### Brief
Beginning with the line that holds "Task: Click the Split Server icon" and ending with the last line of the entries below, copy every line exactly and nothing else, with the pictures left out.
BEGIN
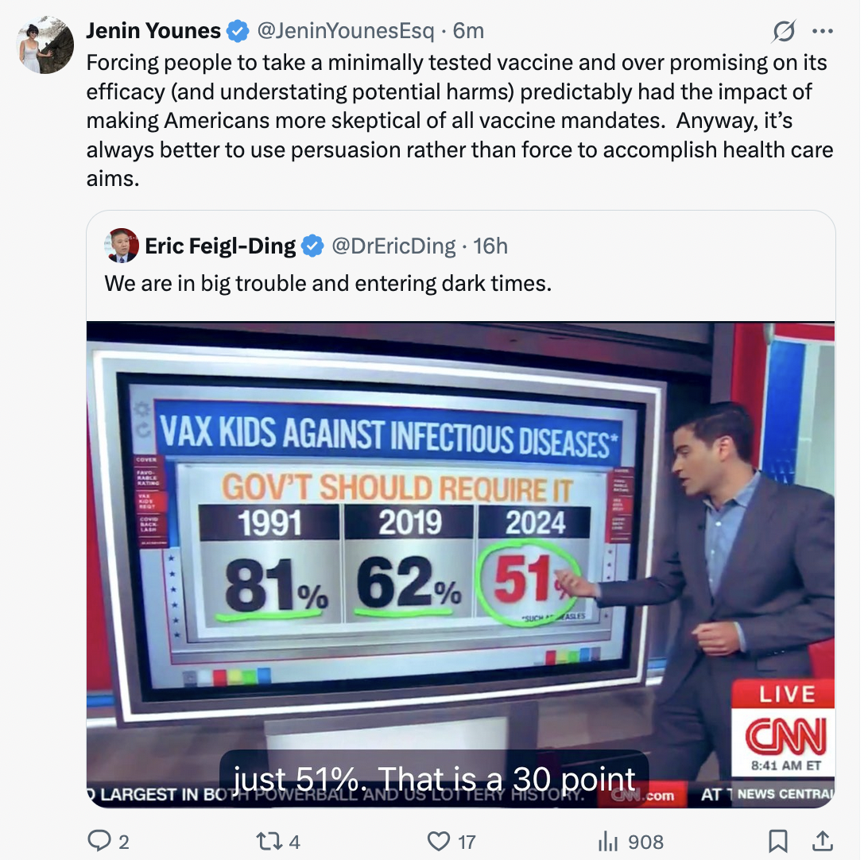Click the 16h quoted post timestamp
This screenshot has height=860, width=868.
[490, 246]
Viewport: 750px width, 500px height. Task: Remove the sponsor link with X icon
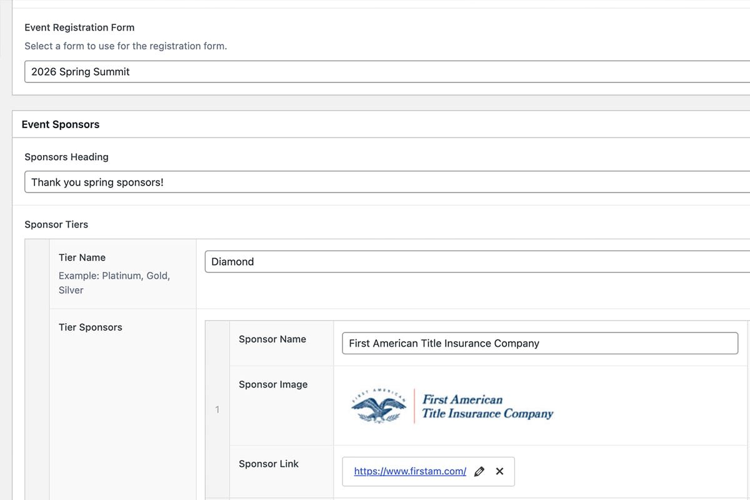(x=499, y=471)
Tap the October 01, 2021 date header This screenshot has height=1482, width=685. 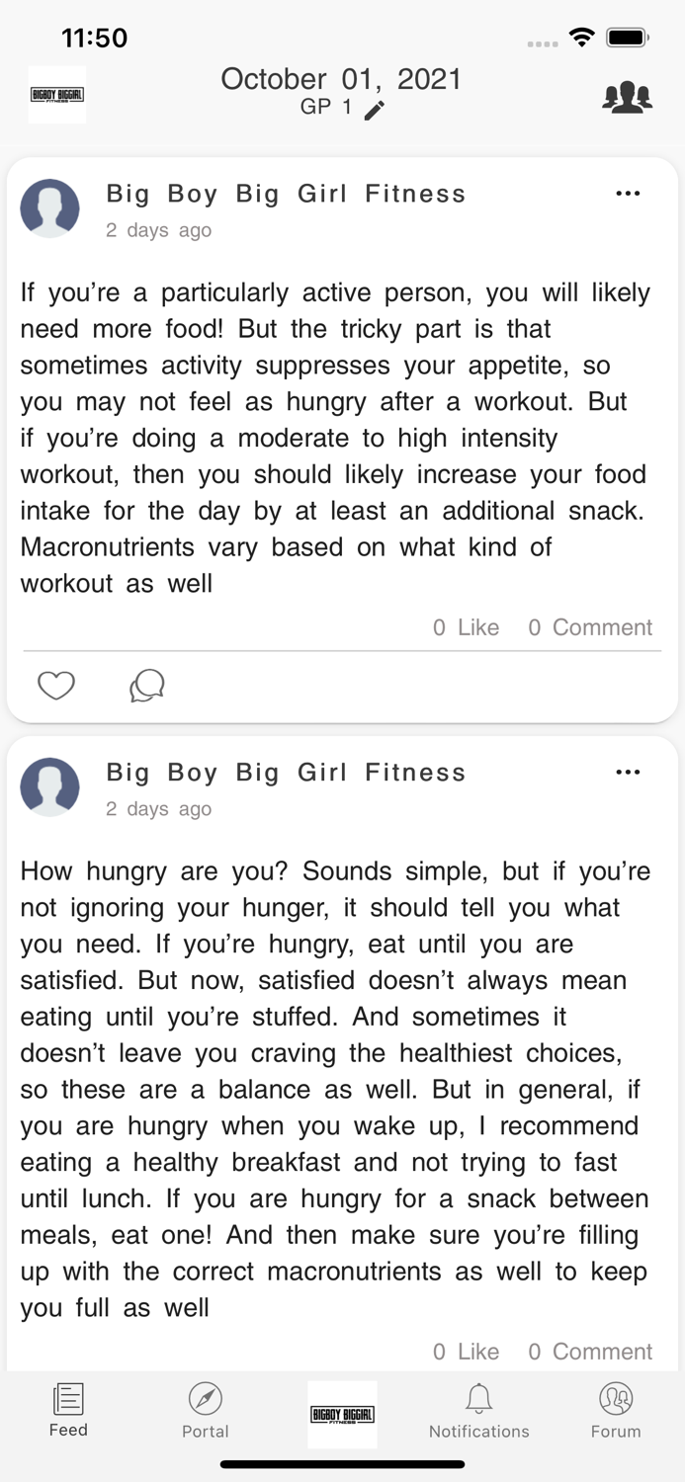click(x=342, y=79)
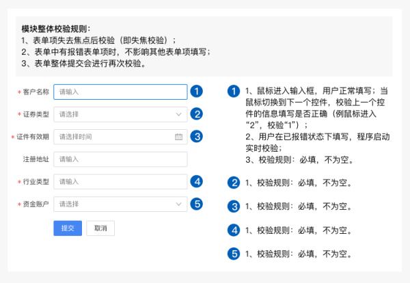Expand the 资金账户 dropdown arrow

(x=178, y=204)
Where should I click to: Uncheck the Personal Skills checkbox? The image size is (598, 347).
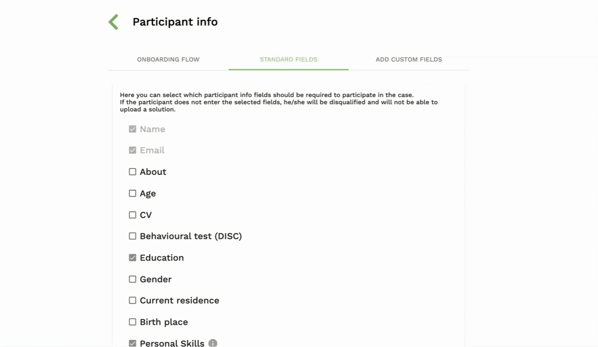click(133, 343)
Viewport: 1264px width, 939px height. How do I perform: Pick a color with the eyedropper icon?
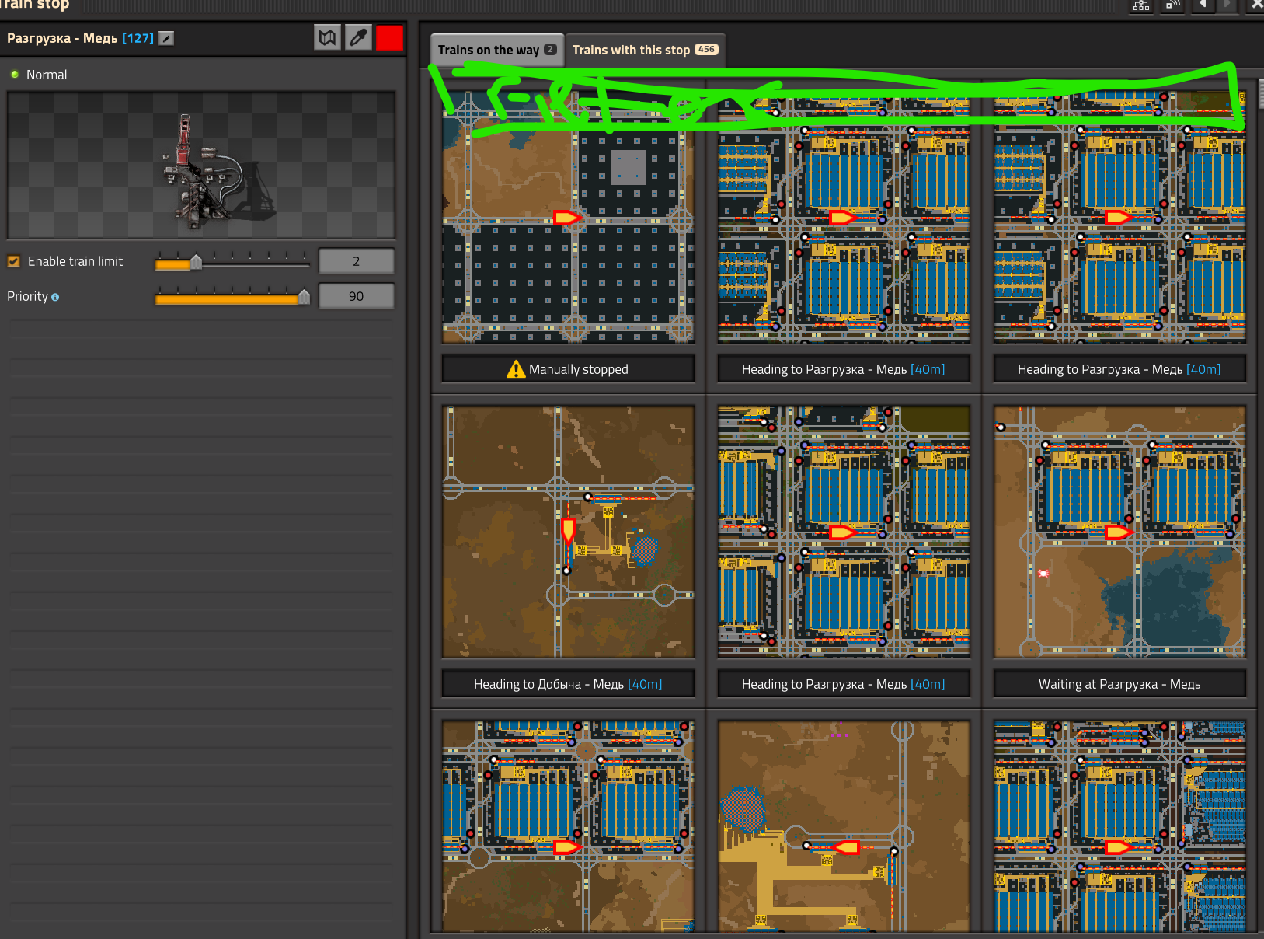pos(358,37)
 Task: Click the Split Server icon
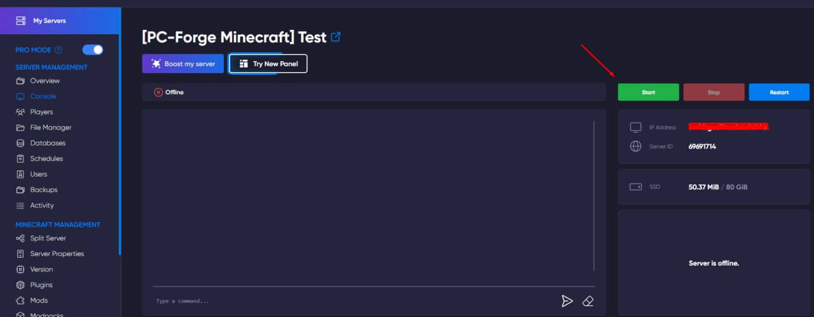(x=20, y=238)

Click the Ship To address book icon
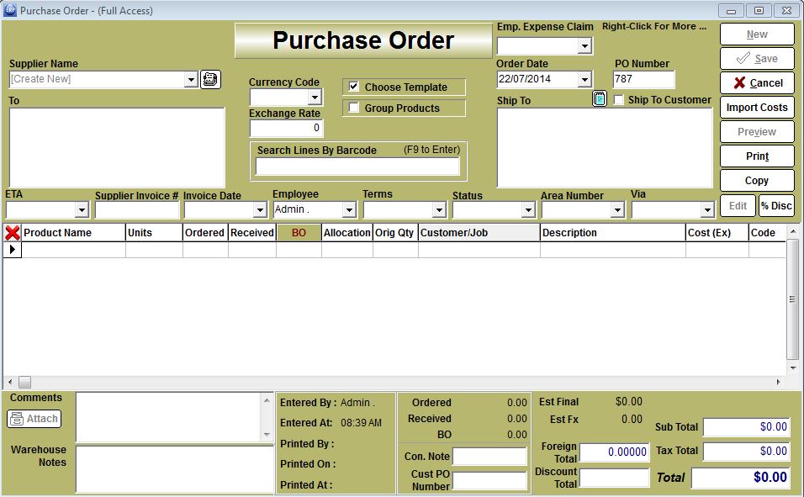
END
### Answer section
 Task: Click the Split Server icon
(x=20, y=238)

Click the Ship To address book icon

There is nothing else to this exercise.